§ **EXERCISE GOAL**: Reproduce the entries below exactly, but only from the line containing "Task: Click the F punch/kick hint icon" to the line containing "The height and width of the screenshot is (1085, 770).", inclusive.

DATA SUPPLIED section start

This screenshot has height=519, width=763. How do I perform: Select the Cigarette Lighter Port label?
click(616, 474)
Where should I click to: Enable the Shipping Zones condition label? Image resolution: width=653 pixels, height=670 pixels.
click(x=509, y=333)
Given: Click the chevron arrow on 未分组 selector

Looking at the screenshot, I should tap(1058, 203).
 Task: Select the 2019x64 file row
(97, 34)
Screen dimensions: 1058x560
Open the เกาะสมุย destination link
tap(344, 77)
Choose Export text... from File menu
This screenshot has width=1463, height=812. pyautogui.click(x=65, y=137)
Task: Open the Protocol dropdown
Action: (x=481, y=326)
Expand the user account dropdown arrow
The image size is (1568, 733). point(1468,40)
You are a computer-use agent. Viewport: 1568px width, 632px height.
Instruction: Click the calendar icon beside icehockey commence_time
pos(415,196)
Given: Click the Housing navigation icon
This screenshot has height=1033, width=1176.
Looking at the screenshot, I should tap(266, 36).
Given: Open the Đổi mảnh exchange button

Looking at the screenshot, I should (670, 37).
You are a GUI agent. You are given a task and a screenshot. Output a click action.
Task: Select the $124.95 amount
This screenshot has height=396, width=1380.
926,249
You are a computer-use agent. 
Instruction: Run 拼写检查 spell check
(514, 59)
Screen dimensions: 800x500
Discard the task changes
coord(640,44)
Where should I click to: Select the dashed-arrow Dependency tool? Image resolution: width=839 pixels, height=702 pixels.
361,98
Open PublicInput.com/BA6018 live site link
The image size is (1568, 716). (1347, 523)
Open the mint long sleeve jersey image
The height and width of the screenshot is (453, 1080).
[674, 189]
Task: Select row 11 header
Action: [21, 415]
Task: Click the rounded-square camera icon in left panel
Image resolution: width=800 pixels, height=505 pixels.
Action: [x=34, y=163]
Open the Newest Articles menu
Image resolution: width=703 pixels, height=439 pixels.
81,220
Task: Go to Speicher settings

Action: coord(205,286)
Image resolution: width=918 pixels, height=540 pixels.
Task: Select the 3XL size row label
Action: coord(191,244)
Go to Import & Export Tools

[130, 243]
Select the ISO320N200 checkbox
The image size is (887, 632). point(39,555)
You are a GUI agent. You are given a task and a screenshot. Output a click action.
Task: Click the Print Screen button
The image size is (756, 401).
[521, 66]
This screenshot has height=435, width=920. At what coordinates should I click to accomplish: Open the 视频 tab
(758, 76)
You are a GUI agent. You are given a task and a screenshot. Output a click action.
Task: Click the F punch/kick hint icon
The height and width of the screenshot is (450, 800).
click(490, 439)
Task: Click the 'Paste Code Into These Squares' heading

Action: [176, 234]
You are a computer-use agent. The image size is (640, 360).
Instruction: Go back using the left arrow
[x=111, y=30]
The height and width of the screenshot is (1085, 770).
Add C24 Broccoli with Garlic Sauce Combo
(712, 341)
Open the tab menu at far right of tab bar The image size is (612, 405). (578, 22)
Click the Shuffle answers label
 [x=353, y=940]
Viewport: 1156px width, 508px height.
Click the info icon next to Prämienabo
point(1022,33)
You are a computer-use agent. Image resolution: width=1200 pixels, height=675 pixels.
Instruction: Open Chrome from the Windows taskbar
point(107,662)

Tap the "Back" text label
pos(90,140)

DATA SUPPLIED section end

§ **REPLY**:
Task: Click the F punch/kick hint icon
The height and width of the screenshot is (450, 800).
click(490, 439)
Task: Click the 'Paste Code Into These Squares' heading

Action: [176, 234]
You are a computer-use agent. The image size is (640, 360).
Instruction: Go back using the left arrow
[x=111, y=30]
The height and width of the screenshot is (1085, 770).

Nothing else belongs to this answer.